[Start of MATERIAL]

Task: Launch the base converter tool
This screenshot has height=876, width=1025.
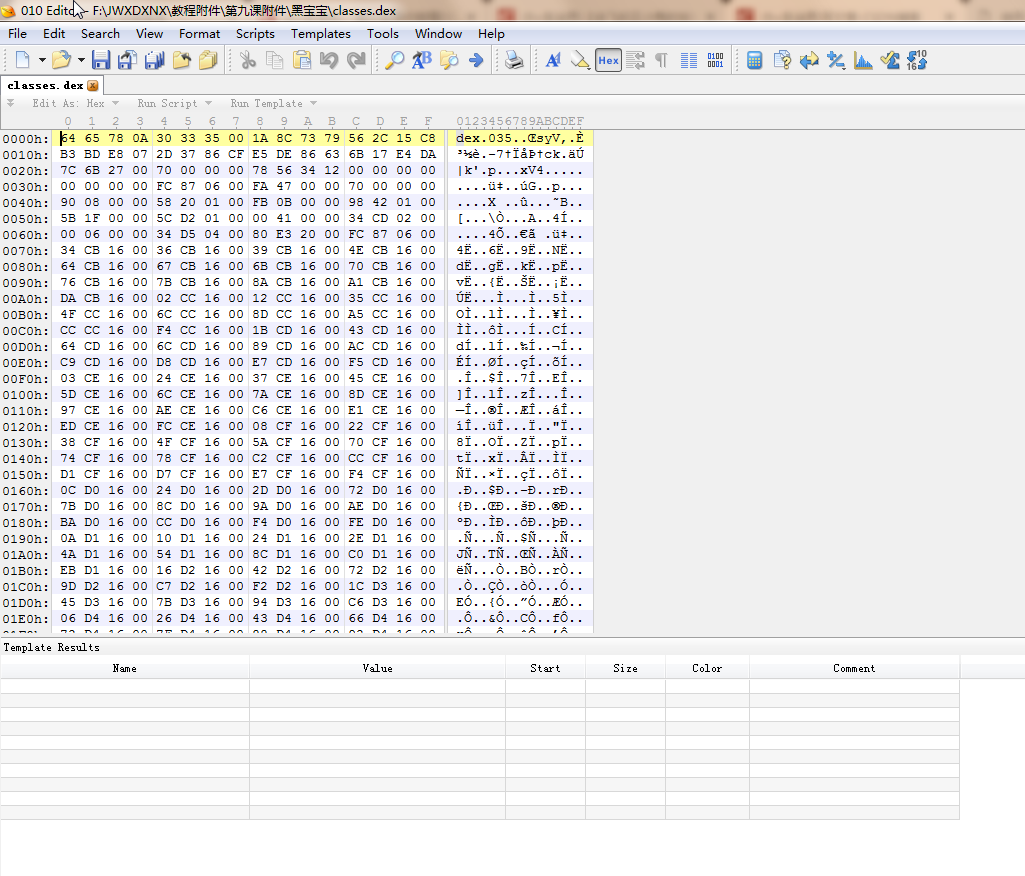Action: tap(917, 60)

[End of MATERIAL]
[Start of MATERIAL]

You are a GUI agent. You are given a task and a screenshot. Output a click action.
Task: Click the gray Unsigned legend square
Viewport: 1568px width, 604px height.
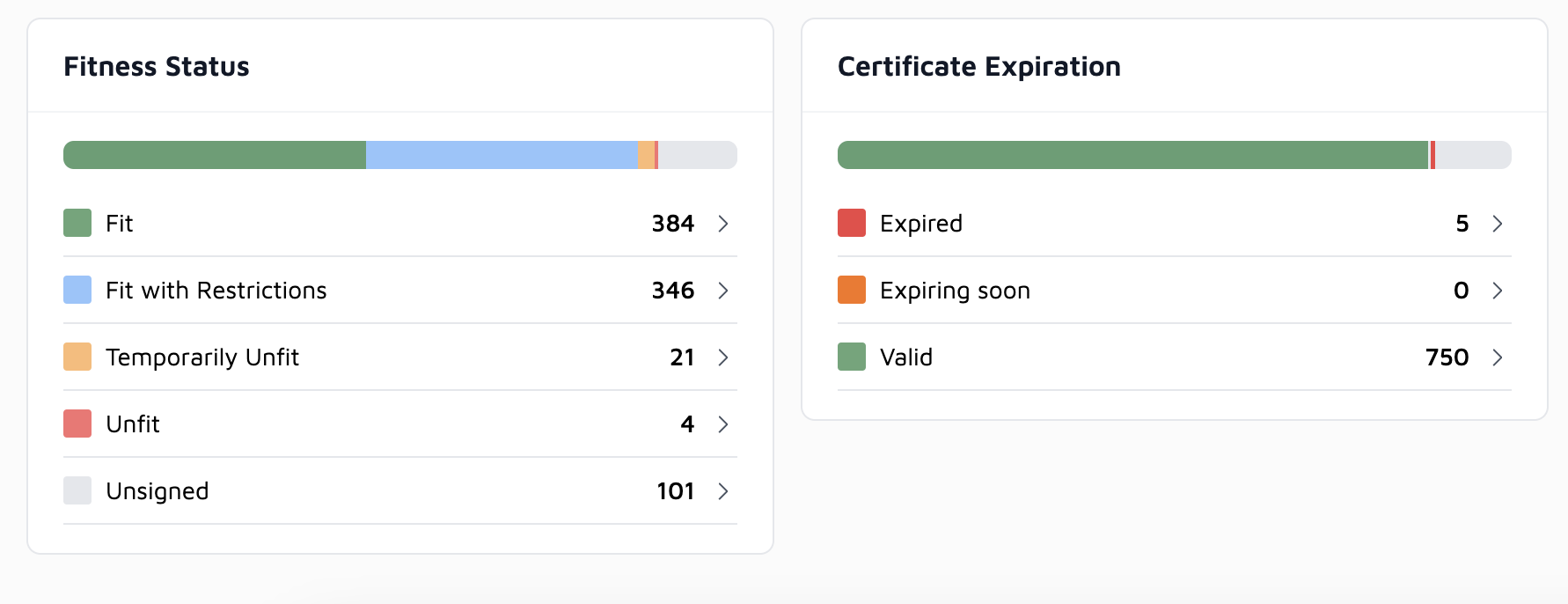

[End of MATERIAL]
[Start of MATERIAL]

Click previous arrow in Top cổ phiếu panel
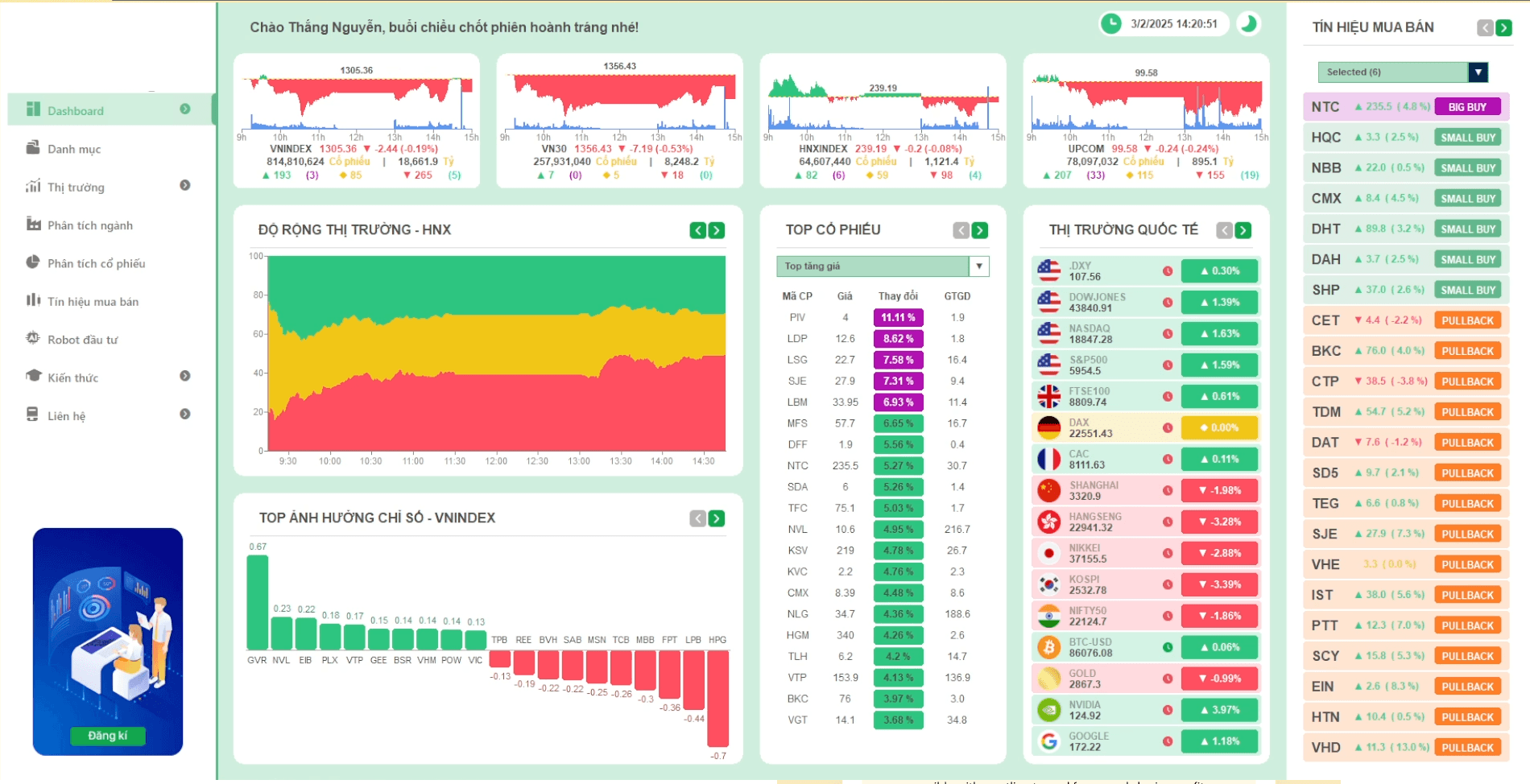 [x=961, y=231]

[End of MATERIAL]

AIM OF THE TASK
Reproduce the lines from the one containing "You are a GUI" through the one containing "Viewport: 1568px width, 604px height.", inclusive, substituting "blue" for "gray" and changing nothing else.

RESPONSE BELOW
You are a GUI agent. You are given a task and a screenshot. Output a click action.
Task: Click the blue Unsigned legend square
Viewport: 1568px width, 604px height.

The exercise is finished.